In 1970 Baylis moved her family to Toronto, where she did private duty work in intensive care and in the operating rooms of most of the city's major hospitals. Near the end of her nursing career, Baylis served as vice-president of the Board of Directors of the Central Registry of Graduate Nurses from 1983 to 1984. She also served as nurse on-set for two films, Mrs. Soffel (1984) and Youngblood (1986).

In addition to her nursing work, Baylis was involved in founding the Ontario Amateur Netball Association (now Netball Ontario) through which she worked to introduce the sport to young Ontarians. In 1985, in recognition of her work in promoting and developing the sport at both provincial and national levels, the government of Ontario honoured Baylis with the Special Achievement Award for Distinguished Contributions to the Field of Fitness and Amateur Sport.

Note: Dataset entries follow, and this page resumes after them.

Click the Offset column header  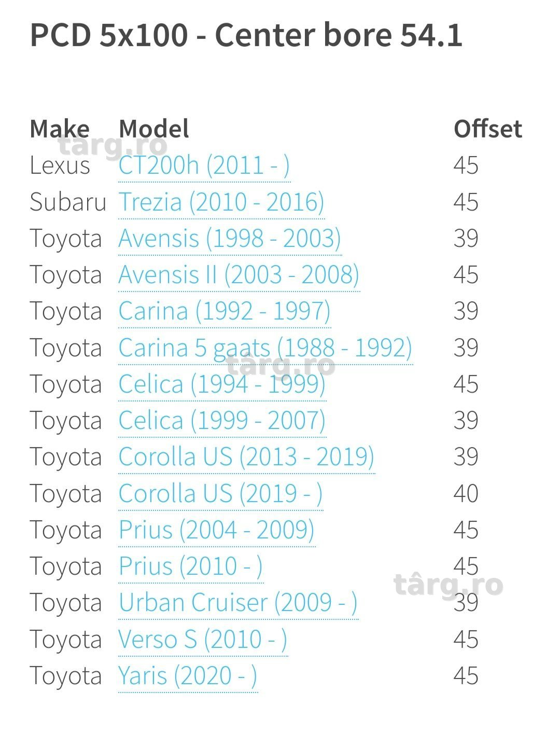(487, 129)
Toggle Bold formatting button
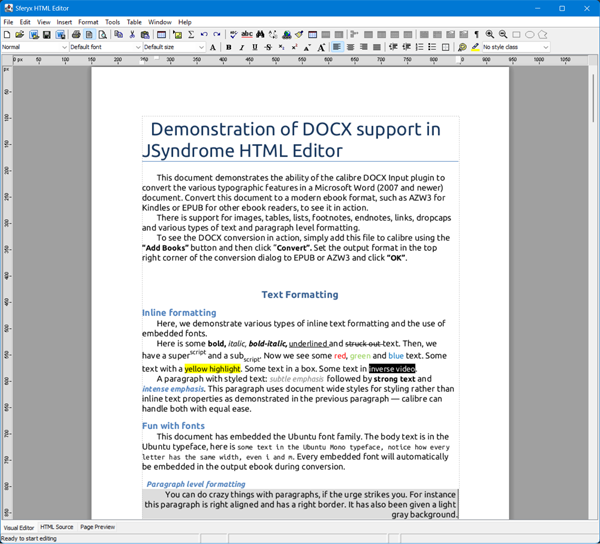Image resolution: width=600 pixels, height=544 pixels. click(229, 47)
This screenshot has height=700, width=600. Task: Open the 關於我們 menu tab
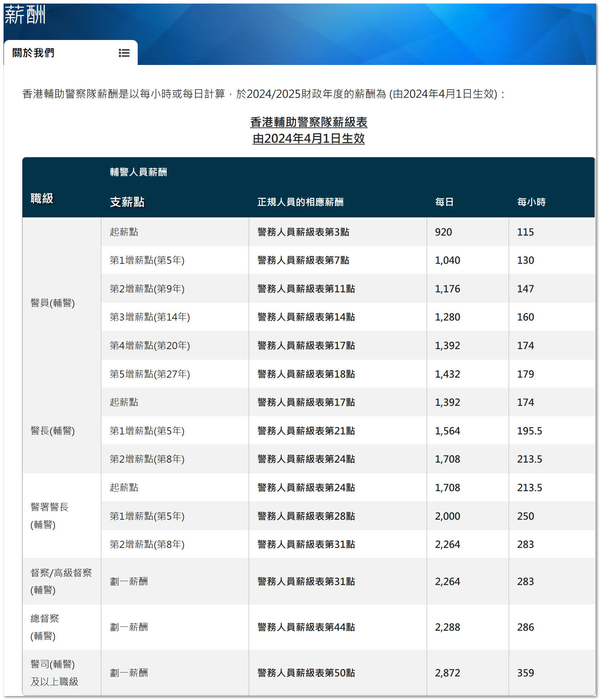coord(34,53)
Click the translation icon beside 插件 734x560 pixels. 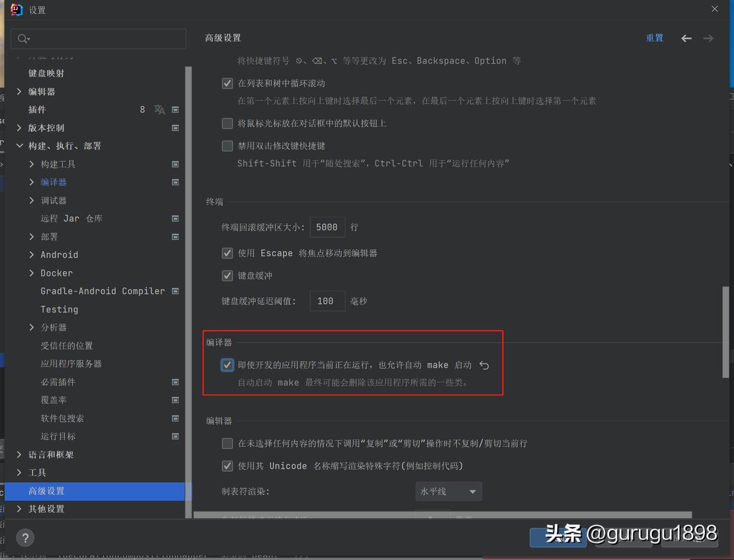(x=158, y=109)
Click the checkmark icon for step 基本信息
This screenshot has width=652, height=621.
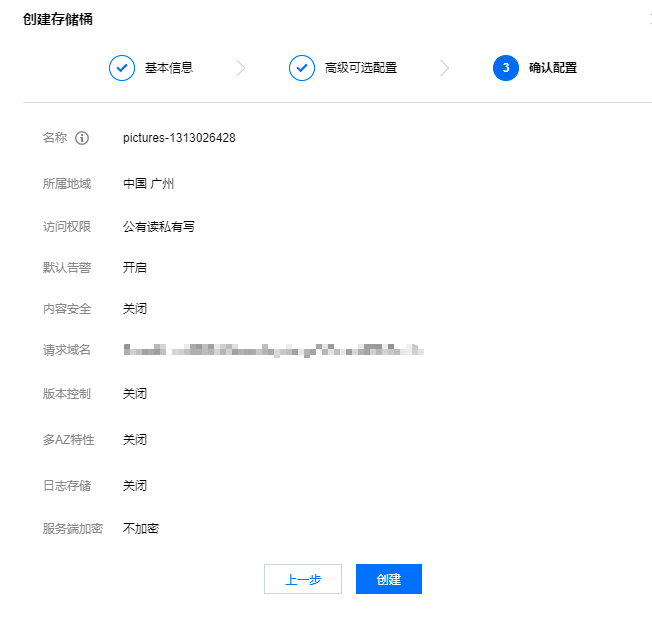click(122, 68)
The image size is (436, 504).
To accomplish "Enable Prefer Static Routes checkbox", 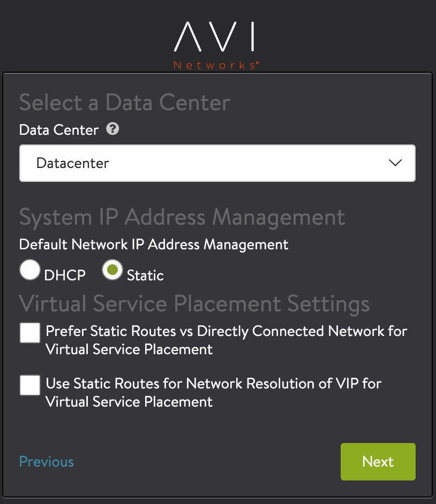I will coord(30,332).
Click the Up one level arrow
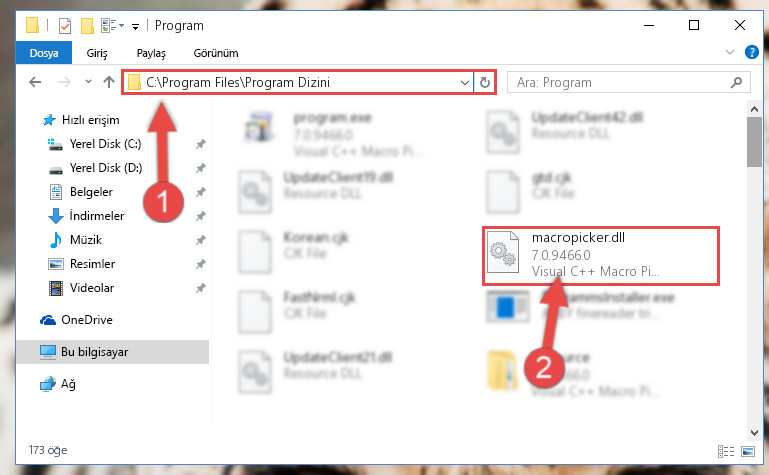 pyautogui.click(x=109, y=82)
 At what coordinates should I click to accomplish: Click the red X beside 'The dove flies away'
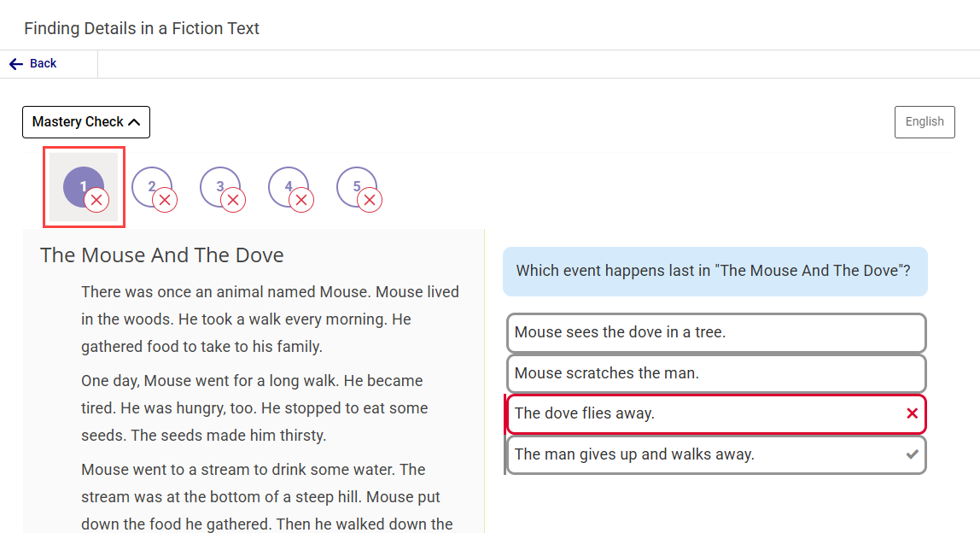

==Baylis Medical Company==
After her retirement from nursing, Baylis founded the Baylis Medical Company from her home office in 1983, incorporating in 1986. Beginning as an importer and distributor of medical devices for use in neurosurgery and cardiac electrophysiology (including the first neuro-interventional catheters imported to North America), Baylis turned to research, development and production in 2001. Since then, Baylis Medical Company has collaborated with hospitals to develop state-of-the-art specialized medical devices, and now employs more than 550 people. In recognition of her entrepreneurial accomplishments, Baylis was awarded the 1999 Jackie Robinson award for Business Person of the Year by the Montreal Association of Black Business Persons.

Baylis retired from Baylis Medical Company in 2004. She later suffered from Alzheimer's disease and died on April 12, 2017, in Westmount, Quebec. She was honoured with a poem by George Elliott Clarke, Canada's 7th Parliamentary Poet Laureate.